When all the broad plans for India are being sketched, entire civilizations and cultural marvels are being overlooked. We’ve redefined development. Our conception of development is westoxified. McDonalds and fast food joints is the new development. The much loved but poisonous word; Globalisation, is slowly homogenizing us. Its breaking how we uniquely identify ourselves from the world. Yet we are all so ready to embrace it without truly knowing its repercussions.
When Hemantharja told me that he doesn’t go for work during off-seasons, it shocked me! It shocked me much more when he told me that he was shocked that I was shocked. As the conversation carried on, he went on to tell me how he gets rice from his land, milk from his cows, government schools educate his children and he saves money during crop-reaping and agricultural seasons. Where is the need for money? Here I was, with my camcorder, tripod, fancy shoes, Ray-Ban glasses working in a scorching 40 degree heat, after which I had to edit for my video footage for 11 hours for the next 5 days staring at a computer screen spoiling my eyes, spoiling my health after twisted sleep cycles, eating junk food(sometimes just one meal a day) and all this to get a fancy job in a city filled with pollution and narrow minded twats.

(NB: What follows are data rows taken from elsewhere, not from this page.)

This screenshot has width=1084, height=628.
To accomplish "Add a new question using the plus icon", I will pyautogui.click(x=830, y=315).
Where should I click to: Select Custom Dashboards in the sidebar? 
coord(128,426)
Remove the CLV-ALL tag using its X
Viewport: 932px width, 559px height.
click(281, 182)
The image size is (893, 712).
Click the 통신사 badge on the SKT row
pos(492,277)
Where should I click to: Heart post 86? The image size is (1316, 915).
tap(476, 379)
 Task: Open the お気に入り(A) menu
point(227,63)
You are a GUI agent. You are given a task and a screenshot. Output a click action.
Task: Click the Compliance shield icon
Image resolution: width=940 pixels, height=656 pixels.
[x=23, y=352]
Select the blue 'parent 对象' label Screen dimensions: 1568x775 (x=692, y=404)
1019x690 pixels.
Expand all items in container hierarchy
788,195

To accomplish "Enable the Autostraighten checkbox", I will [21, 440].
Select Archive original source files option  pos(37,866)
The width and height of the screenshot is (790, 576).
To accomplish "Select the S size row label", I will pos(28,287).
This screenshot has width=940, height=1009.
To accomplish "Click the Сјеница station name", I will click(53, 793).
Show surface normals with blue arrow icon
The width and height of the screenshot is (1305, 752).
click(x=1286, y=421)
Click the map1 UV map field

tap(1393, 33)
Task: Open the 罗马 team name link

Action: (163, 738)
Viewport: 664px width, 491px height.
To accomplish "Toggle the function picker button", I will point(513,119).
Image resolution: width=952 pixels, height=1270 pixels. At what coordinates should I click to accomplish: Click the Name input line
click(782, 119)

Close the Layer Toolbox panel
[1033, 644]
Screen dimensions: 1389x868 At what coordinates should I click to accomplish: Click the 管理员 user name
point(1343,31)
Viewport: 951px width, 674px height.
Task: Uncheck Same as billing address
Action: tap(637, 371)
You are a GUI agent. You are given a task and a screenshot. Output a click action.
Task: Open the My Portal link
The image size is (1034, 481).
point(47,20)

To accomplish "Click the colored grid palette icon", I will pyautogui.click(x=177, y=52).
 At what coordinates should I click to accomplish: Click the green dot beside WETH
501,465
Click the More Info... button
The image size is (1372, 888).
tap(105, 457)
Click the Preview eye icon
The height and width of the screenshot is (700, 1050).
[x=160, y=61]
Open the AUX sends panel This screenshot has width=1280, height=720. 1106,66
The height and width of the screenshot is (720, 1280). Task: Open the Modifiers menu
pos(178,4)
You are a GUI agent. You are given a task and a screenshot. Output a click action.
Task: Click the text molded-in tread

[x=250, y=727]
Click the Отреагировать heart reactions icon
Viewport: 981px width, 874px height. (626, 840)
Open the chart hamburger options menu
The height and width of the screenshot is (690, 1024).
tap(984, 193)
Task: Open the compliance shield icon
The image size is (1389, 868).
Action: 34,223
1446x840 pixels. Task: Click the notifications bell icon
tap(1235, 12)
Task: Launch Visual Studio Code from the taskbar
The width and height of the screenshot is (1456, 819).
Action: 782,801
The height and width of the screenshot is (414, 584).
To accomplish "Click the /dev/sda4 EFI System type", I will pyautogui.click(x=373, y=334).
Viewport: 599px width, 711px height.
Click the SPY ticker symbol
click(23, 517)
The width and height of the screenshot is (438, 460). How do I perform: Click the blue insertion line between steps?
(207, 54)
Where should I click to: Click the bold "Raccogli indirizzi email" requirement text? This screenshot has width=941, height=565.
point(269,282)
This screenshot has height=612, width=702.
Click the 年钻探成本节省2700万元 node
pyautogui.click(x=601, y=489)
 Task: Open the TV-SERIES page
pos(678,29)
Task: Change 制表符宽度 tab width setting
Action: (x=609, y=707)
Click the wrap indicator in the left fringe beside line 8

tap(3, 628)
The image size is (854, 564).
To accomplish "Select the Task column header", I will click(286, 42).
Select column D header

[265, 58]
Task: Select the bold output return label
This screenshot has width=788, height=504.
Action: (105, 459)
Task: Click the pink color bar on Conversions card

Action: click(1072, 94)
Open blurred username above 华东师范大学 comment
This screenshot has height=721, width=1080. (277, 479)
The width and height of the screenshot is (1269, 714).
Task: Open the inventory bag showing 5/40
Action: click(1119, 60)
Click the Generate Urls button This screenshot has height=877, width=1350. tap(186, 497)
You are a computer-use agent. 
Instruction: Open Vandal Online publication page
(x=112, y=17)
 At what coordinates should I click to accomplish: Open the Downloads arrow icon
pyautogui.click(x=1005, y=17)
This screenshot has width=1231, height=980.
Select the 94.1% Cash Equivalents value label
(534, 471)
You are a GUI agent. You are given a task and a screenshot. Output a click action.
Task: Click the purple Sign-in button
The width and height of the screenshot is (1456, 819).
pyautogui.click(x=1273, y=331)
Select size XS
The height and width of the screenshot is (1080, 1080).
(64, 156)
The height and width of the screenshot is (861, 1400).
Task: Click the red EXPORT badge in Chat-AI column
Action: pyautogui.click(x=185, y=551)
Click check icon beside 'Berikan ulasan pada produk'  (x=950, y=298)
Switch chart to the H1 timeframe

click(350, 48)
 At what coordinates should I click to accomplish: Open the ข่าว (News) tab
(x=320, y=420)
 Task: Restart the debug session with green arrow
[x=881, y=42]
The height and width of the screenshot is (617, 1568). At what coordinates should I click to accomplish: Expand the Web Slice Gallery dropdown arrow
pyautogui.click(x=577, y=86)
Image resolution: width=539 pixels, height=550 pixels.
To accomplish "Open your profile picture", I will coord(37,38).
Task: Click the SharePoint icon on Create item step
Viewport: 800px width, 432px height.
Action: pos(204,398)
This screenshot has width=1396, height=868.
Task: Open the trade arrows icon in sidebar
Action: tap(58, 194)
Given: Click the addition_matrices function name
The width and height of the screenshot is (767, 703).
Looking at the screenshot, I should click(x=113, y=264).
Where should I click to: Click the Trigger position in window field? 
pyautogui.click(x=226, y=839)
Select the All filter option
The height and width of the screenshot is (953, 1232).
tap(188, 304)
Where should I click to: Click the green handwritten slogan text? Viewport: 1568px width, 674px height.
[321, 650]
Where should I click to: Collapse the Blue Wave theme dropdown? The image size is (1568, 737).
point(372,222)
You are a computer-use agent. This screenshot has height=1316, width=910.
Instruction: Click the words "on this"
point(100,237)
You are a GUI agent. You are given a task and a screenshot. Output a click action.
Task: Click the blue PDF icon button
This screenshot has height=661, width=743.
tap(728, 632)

Hemantharaja on the other hand is a content man. He has the birds to wake him up, the beauty of fresh mud to sink his leg into, the fresh and crisp air carrying the sweet scent of corn and a life with nature’s abundant beauty. He seems to have it all. He’s not polluted with the narrow connivance of the elite or the ever prevalent choking smoke in metros. Yet, we look at him with pity and want him to have what we think is better for him. With such ease we pass judgments on his rich life. A life rich in culture and tradition. After two days of trying to judge the poor and analyze them, Hemanthraja must have already bisected every trait of mine. Tonight when he sleeps under the bright lit moonlight, he must be feeling sad for me. He must be wondering what a poor life I live.